Chroniques de l’urgence

Forêt, la meilleure des clims

d'Lëtzebuerger Land du 13.12.2019

Planter des arbres pour capturer du gaz carbonique et ralentir la crise climatique, voilà un mot d’ordre dont la pertinence commence à être assez universellement reconnue. Or, face au réchauffement, la forêt est aussi, en plus, le meilleur thermostat que nous ayons à notre disposition pour lutter localement contre l’emballement des températures. C’est le message central du biologiste Pierre Ibisch, du Centre de développement durable d’Eberswalde, près de Berlin, porté de manière convaincante lors d’une récente conférence organisée par le Mouvement écologique et l’Association des forestiers luxembourgeois.

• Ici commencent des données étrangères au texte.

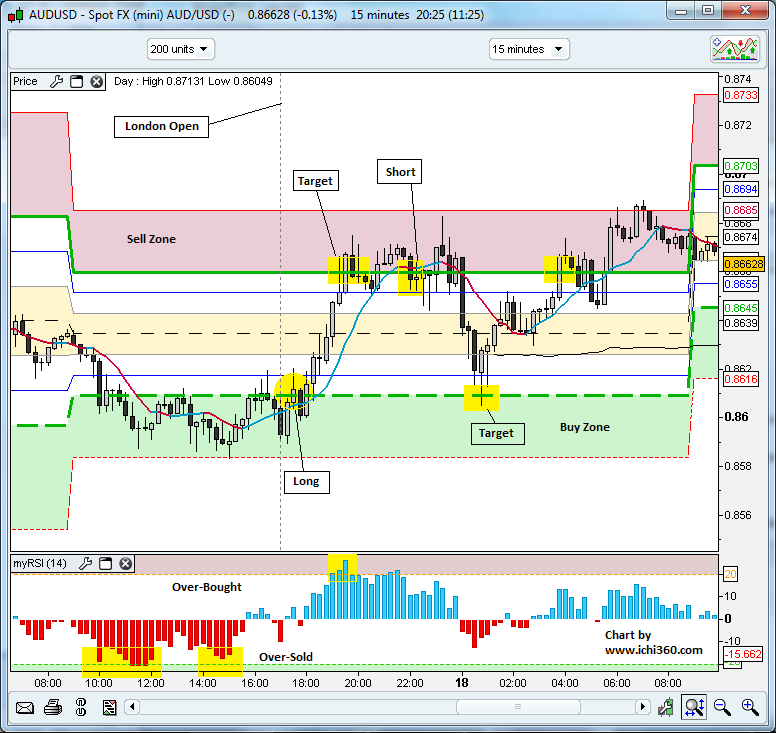
Task: Click the print chart icon
Action: (x=53, y=708)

Le constat d’Ibisch sur la situation mondiale des forêts n’a rien de réjouissant. Pratiquement partout, les arbres meurent et les écosystèmes forestiers s’effondrent sous l’effet des multiples agressions auxquelles l’humanité les soumet. Déforestation au profit d’une agriculture destructrice, morcèlement, réchauffement, choix de gestion calamiteux reposant sur un savoir sylvicole d’avant la crise climatique, exploitation commerciale inconsidérée, tout concourt aujourd’hui à les mettre sous pression. Espérer renverser la vapeur en s’appuyant sur le seul argument de la capture de CO2 pour reforester et afforester massivement est sans doute illusoire. Mais si l’on y ajoute la dimension du rafraîchissement local que garantit une forêt saine et robuste, les perspectives de créer d’amples coalitions salvatrices s’améliorent.

Pierre Ibisch montre, études et cartes détaillées à l’appui, que l’écart de température entre zones découvertes, forêts gérées « à l’ancienne » (c’est-à-dire « nettoyées » et plantées en monoculture) et forêts laissées à l’état naturel (essences natives diverses, maintien du bois mort comme réserve de biomasse et d’eau, ainsi que comme habitat d’espèces) est considérable. La différence atteint facilement dix degrés Celsius. Dans le cas extrême et emblématique du Hambacher Forst, où RWE s’entête envers et contre tout à vouloir extraire du lignite, l’écart entre les riches forêts natives et les surfaces lunaires que laissent derrière eux les engins qui extraient le charbon à ciel ouvert peut atteindre 25 degrés !

Pour autant, Ibisch ne veut en aucun cas que son discours puisse suggérer que l’on puisse renoncer à sortir de toute urgence des énergies fossiles. Il fait sienne l’apostrophe de Greta Thunberg « I want you to panic », tout en recommandant, pour nos forêts, de rester « cool », c’est-à-dire : s’armer de patience, systématiquement revisiter le savoir sylvicole à la lumière du changement climatique, quantifier l’apport rafraîchissant et préservateur de biodiversité de forêts laissées à l’état naturel, le tout permettant de disposer d’un levier contre les approches exclusivement commerciales des différentes filières bois. Bien que cela puisse sembler aller de soi, Ibisch sait d’expérience qu’il faut, même chez ceux chargés officiellement de veiller à leur survie, marteler ce message simple : « il faut donner à nos forêts la chance de se régénérer elles-mêmes ».